--- START ---

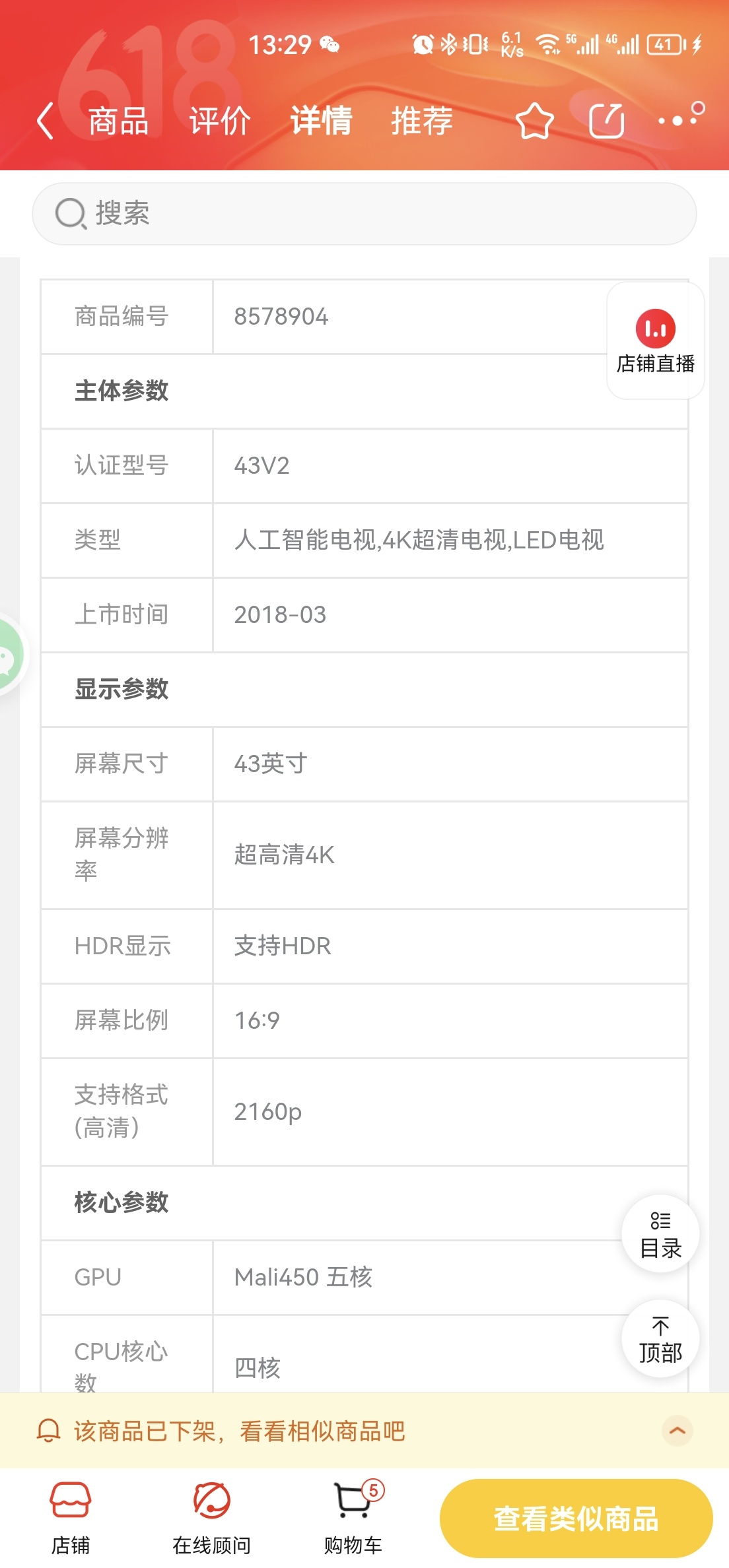Select the 详情 details tab
The image size is (729, 1568).
(321, 121)
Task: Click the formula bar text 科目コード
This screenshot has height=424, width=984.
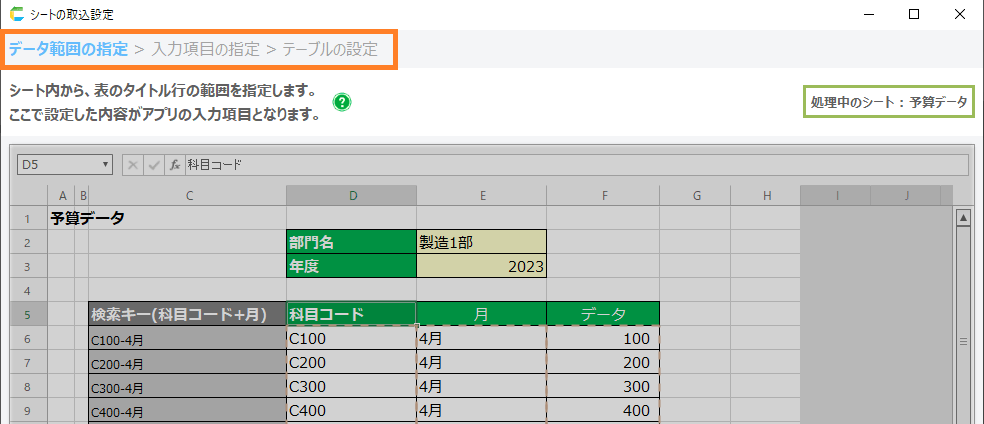Action: tap(215, 165)
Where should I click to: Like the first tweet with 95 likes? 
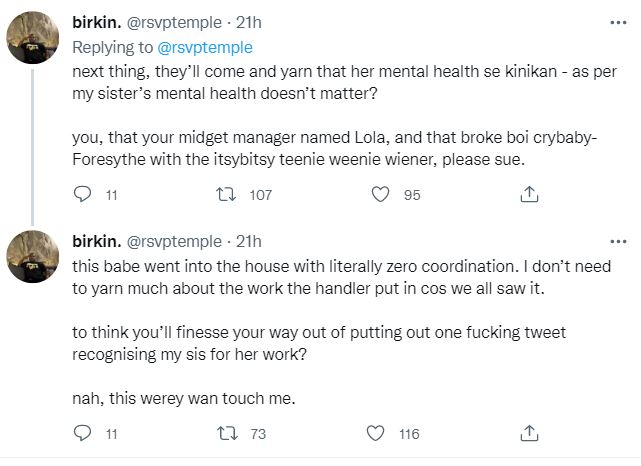pos(379,195)
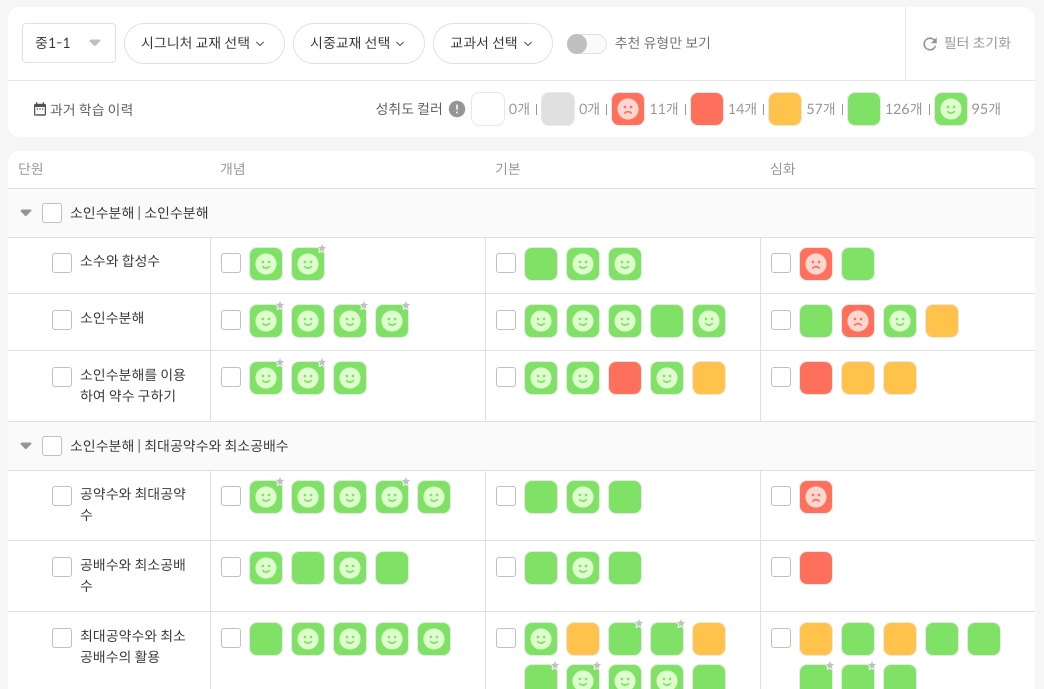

--- END ---

§ TASK BRIEF
Convert the items into a numbered list, beginning at the line that has "Where should I" and continuing through the last item, with blank lines and pictures omitted.

§ SOLVED EXERCISE
1. Where should I click to: Like the first tweet with 95 likes? 
2. pos(379,195)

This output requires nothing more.